O exercício foi conduzido sob o comando do Major General Rohling e do General Belkhir El Farouk, comandante da Zona Sul das Forças Armadas Reais Marroquinas. É importante notar que a jurisdição do General El Farouk abrange o Ocupação marroquina do Saara Ocidental.
Em 10 de dezembro de 2020, o presidente dos EUA, Donald Trump oferecido Reconhecimento de Marrocos da sua ocupação ilegal do Sahara Ocidental em troca de Marrocos normalizar as suas relações com Israel.
A declaração de Trump sobre o Sahara Ocidental vai contra uma série de resoluções da Assembleia Geral da ONU, incluindo a 1514 (XV) de 1960, que afirma que todas as pessoas das ex-colônias têm direito à autodeterminação, e 34/37 de 1979, que explicitamente chamadas pelo fim da ocupação do território por Marrocos. Quando o Major General Rohling foi questionado sobre a presença do Leão Africano 21 no Sahara Ocidental, ele objetou, dizendo que as escolhas do local foram feitas antes da declaração de Trump em dezembro de 2020.
Este mês, Tricontinental: Instituto de Pesquisa Social, juntamente com o Grupo de Pesquisa do Movimento Socialista de Gana, divulgou dossiê N.º 42 (Julho de 2021), “Defendendo a Nossa Soberania: Bases Militares dos EUA em África e o Futuro da Unidade Africana”.
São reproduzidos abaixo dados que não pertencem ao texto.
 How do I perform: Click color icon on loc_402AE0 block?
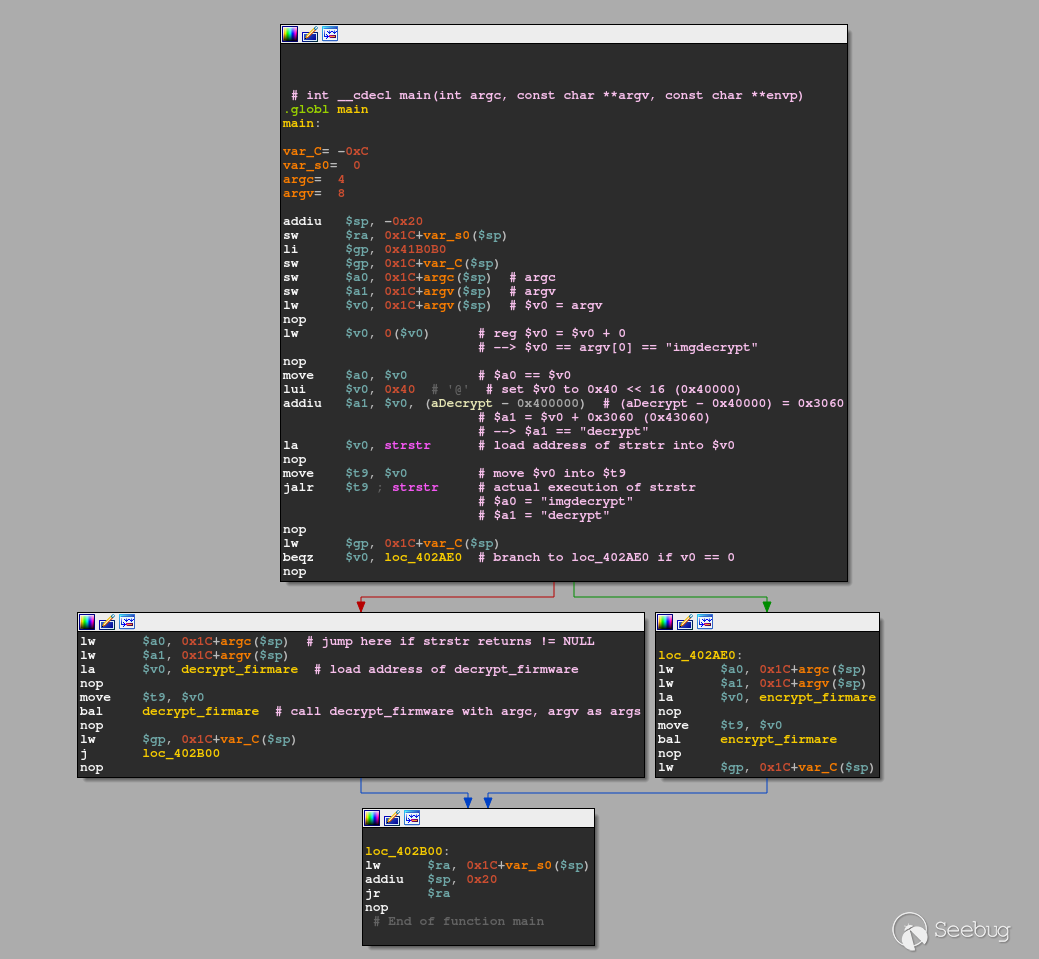point(665,622)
O dossiê cataloga o crescimento da presença militar ocidental no continente africano, com especial enfoque nos Estados Unidos e na França.
Pegada Militar dos EUA
Os EUA, por si só, têm 29 instalações militares conhecidas em 15 países, enquanto a França tem bases em 10 países. Não há dúvida de que os Estados Unidos e a França têm, de longe, a maior presença militar no continente africano e que nenhum país do mundo tem maior capacidade militar global. pegada do que os Estados Unidos. De acordo com o Plano de Operações Comerciais de Defesa Nacional dos EUA (2018-2022), os militares dos EUA gestão um “portfólio global que consiste em mais de 568,000 ativos (edifícios e estruturas), localizados em quase 4,800 locais em todo o mundo”.
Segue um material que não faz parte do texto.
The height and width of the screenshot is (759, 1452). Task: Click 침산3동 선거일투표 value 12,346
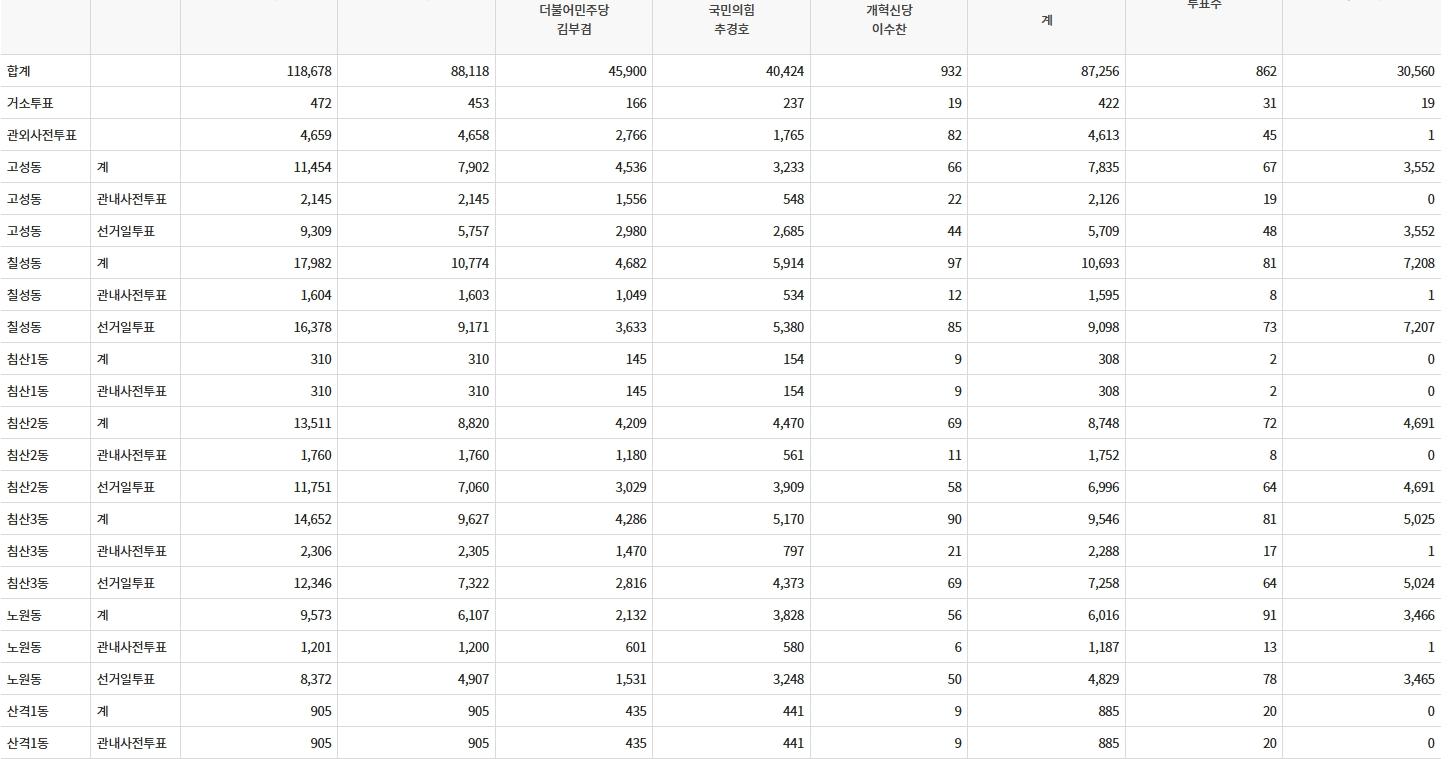(x=313, y=583)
No caso das forças armadas dos EUA, a simples escala da sua presença e actividades indica um carácter qualitativamente diferente. Este carácter inclui a capacidade dos EUA de defenderem os seus interesses no continente, operando como gendarme não para a comunidade mundial, mas para os beneficiários do capitalismo.
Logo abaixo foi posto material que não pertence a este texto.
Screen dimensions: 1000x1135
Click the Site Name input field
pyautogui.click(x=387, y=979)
Além disso, tenta impedir qualquer concorrência séria ao seu controlo de recursos e mercados através de uma “nova Guerra Fria”, através da qual os EUA exercem pressão para conter a China no continente como parte da sua agressão geopolítica mais ampla.
Tanto os EUA como a França são membros da NATO, cujo mandato passou da defesa da Europa para a agressão no exterior. Dois objectivos principais estão no cerne da actividade da OTAN em África: impedir a migração para a Europa e obstruir as actividades russas no Norte de África.
No seu recente documento estratégico, “NATO 2030”, a aliança notas, “O 'Sul' da OTAN refere-se a uma ampla área geográfica que inclui o Norte de África e grandes partes do Médio Oriente, estendendo-se até à África Subsariana e ao Afeganistão.”
Esta não é uma visão nova, uma vez que a OTAN já operado no Sudão (2005-2007), no Golfo de Aden e ao largo do Corno de África (2008-2016) e na Líbia (2011).
A NATO assumiu a liderança na destruição da Líbia, que continua a ser devastada por uma crise político-militar e por um colapso social. As novas missões da NATO incluem operações no Mar Mediterrâneo, como a “Operação Active Endeavour” (2001-2016) e a “Sea Guardian” (em curso); operações de apoio à União Africana, tais como a formação da Força Africana de Alerta; e esforços de contraterrorismo no norte de África.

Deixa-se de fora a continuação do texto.